Some time ago, plex changed the way it handles clients that aren’t logged into the plex.tv service. While I have a plex pass and appreciate the intent, this causes difficulty in my personal use case.
There appears to be an option in the server settings that would allow for clients to not be logged in (networks allowed without auth), however this only applies to servers that are not logged in.
I’ve been using a very very old release of plex (pre 1.1) for a long long time. I’d really like to be able to use a current release, if only not to be reminded a server update is available every time I open plex.
Why isn’t having a server being logged in but allowing any connection on my local lan something that is possible? I have a VPN into my home and any device that’s outside the house is connected that way. Being logged in causes devices to attempt to route data out through the internet at large and then back into the house even though they are all on the same wireless network.
On my roku, which previously opened directly to the server that was configured using the manual connection settings, I am now required to click on the servers drop down and select my server even though it is the only one configured – even with the server and the roku logged in!!
Can we please get an option to disable all of this? If it’s on my own personal network, which is secure enough for my own standards, why can’t I allow any incoming connection? I understand the “protect users from themselves” mentality but at a certain point if I’m comfortable with taking that risk I’d like to be able to do that.
It’s a minor annoyance but maybe I’m not the only one with this frustration??
Why isn’t having a server being logged in but allowing any connection on my local lan something that is possible?
it is possible. I have a few devices set up like that for testing. I just checked my iPad and it sees my local server fine without the iPad being signed in. IP address of device entered in IPs required without auth. are your devices on the same subnet?
@BigWheel said:
Why isn’t having a server being logged in but allowing any connection on my local lan something that is possible?

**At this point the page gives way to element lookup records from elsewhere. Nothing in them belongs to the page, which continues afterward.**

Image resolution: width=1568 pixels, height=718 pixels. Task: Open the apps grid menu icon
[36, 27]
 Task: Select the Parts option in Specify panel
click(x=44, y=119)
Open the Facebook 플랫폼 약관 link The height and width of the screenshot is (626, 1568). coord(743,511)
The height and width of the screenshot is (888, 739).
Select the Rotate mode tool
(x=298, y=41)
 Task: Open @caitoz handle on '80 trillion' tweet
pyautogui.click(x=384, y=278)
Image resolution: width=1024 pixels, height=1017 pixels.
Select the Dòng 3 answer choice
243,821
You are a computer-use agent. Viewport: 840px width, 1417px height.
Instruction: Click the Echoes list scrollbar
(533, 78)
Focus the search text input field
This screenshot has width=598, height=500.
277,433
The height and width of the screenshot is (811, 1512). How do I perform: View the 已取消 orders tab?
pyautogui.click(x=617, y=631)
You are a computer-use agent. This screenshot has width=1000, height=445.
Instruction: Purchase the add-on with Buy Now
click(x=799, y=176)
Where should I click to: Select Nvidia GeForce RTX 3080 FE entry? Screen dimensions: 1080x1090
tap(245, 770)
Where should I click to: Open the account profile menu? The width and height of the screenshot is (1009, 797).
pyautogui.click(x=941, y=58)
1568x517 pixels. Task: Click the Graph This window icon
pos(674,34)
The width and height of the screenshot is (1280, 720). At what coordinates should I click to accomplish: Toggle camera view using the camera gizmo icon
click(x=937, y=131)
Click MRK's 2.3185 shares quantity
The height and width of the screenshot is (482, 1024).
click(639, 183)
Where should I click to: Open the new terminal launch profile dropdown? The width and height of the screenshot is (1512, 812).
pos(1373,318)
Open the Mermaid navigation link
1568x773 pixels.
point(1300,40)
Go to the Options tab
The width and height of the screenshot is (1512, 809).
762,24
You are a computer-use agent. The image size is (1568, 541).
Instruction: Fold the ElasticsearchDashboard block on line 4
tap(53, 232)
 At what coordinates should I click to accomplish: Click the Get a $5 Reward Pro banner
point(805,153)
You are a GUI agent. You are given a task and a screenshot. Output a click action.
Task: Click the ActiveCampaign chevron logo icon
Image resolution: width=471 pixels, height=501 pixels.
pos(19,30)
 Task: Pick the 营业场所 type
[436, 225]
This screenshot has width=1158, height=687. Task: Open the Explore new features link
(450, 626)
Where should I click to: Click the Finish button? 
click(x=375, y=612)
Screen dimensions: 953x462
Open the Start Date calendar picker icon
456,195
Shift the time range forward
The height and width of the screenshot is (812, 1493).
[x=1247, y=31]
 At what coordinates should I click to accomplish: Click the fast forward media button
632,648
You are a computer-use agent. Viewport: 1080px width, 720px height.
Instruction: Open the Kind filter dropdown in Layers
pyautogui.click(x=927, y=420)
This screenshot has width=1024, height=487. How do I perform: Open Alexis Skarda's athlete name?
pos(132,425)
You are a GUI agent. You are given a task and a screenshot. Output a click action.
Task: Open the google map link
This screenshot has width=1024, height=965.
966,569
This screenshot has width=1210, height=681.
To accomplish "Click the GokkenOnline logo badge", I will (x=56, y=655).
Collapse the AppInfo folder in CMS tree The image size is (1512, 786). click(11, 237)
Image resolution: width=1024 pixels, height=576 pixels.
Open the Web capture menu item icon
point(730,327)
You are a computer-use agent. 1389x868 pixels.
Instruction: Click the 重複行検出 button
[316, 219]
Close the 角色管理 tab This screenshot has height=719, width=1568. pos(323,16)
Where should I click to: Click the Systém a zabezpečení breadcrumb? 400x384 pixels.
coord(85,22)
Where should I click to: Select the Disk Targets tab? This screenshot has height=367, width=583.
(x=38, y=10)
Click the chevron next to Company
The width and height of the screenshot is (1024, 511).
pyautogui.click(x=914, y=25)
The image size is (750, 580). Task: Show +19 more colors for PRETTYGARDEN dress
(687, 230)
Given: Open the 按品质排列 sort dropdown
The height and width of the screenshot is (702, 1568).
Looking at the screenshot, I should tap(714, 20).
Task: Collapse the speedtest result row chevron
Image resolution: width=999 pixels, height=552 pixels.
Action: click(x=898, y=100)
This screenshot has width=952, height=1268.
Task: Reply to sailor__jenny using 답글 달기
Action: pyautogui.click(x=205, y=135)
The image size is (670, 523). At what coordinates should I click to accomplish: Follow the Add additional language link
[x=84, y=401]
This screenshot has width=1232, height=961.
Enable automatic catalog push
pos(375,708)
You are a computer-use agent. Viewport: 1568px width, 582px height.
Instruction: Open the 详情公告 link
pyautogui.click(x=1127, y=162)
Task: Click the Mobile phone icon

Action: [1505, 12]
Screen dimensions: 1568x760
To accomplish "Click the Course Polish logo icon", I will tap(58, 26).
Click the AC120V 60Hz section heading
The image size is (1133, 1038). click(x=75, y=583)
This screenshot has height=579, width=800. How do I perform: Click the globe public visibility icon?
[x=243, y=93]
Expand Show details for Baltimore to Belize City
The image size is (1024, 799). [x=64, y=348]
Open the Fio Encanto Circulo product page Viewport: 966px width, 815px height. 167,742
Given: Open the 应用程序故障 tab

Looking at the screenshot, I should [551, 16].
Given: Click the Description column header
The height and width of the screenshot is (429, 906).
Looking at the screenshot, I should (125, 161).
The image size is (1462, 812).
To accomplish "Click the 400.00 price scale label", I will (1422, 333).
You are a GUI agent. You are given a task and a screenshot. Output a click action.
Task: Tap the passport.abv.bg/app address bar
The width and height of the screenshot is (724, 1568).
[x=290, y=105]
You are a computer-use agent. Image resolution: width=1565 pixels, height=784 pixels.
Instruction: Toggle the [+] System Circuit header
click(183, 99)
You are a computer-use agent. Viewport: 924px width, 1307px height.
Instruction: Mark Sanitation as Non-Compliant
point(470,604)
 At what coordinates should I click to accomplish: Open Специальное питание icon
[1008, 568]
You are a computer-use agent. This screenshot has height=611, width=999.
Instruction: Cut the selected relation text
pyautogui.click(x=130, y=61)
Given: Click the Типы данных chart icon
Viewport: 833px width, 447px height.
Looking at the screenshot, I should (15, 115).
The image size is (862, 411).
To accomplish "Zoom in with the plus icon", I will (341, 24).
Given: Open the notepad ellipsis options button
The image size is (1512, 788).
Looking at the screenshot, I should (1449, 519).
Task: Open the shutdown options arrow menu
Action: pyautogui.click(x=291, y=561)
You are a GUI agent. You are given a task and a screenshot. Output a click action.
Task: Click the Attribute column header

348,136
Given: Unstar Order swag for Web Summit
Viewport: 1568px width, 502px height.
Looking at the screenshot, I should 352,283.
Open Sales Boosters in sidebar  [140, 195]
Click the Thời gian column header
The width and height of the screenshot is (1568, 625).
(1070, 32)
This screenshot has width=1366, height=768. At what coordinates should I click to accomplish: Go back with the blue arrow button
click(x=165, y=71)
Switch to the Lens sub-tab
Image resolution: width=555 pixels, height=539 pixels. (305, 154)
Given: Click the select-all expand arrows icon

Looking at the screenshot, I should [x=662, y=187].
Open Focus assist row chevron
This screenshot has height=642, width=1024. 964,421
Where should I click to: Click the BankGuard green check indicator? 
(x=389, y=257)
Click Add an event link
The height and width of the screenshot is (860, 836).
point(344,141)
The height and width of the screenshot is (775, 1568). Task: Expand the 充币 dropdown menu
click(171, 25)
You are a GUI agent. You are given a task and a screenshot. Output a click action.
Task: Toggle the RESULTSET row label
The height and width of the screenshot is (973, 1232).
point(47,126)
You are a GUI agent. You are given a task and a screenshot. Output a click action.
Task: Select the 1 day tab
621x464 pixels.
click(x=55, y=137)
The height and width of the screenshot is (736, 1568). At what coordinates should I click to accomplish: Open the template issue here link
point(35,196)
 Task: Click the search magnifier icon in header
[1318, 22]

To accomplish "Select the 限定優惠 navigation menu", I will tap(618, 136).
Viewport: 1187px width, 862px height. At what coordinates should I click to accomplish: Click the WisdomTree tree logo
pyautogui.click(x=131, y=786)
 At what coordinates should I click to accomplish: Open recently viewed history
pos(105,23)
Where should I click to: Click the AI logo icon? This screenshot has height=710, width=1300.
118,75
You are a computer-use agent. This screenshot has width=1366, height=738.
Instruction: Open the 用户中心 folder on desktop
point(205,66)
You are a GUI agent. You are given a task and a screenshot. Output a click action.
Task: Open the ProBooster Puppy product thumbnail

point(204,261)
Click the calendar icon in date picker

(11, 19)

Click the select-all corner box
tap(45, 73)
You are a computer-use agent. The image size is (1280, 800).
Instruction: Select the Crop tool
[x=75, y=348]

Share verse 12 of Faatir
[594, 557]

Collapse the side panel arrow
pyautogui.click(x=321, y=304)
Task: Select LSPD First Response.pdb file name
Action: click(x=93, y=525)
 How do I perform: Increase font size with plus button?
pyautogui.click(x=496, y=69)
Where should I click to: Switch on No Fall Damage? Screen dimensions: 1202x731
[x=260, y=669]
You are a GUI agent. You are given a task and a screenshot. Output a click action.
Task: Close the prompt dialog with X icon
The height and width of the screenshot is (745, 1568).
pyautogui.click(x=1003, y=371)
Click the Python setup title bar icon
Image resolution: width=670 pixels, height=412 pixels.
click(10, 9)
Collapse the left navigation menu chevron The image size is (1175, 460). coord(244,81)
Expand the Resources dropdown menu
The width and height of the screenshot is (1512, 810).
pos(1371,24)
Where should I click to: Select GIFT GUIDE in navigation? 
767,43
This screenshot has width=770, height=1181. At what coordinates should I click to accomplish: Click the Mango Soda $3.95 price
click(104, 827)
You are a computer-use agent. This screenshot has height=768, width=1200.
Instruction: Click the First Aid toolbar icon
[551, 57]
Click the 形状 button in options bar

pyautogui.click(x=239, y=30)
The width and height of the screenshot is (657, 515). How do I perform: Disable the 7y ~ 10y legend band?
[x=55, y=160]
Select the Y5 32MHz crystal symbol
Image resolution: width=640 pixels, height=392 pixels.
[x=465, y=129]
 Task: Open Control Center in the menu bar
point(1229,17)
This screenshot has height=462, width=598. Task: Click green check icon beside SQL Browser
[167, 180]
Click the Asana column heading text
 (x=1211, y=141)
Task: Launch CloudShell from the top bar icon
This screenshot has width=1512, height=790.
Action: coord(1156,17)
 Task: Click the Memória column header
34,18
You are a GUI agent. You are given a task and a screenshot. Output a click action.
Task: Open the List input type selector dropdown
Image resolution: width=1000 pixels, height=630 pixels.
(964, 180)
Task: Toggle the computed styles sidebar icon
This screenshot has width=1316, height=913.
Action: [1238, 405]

it is possible. I have a few devices set up like that for testing. I just checked my iPad and it sees my local server fine without the iPad being signed in. IP address of device entered in IPs required without auth. are your devices on the same subnet?
If I’m on native wifi (same subnet), it works as expected. If I’m on the VPN (different subnet), the web browser seems to work, however I’ve never gotten it to work on the iOS app.
Not sure what difference the subnet makes - both networks are added to my “allowed” list.
172.18.254.0/24,172.18.253.0/28 is how I have it entered in the settings – I’ve tried it as 172.18.254.0/255.255.255.0,172.18.253.0/255.255.255.240 as well and get the same result.
If you’re signed into the server does it only assume stuff on the server’s subnet are allowed without auth?
If that’s the case can we just get a feature request to enable the manual settings even if the server is logged in? Although I understand the business rational of making people purchase plex pass to stream from outside their home on their mobile devices, I think that there are enough other motivators to encourage plex pass (I use it for mobile sync) that it’s just money-grabby to force people who have the networking know how to have a direct connection to their house to pay up. Especially those of us who were using this software exactly like that long before plex had a solution for that problem built in.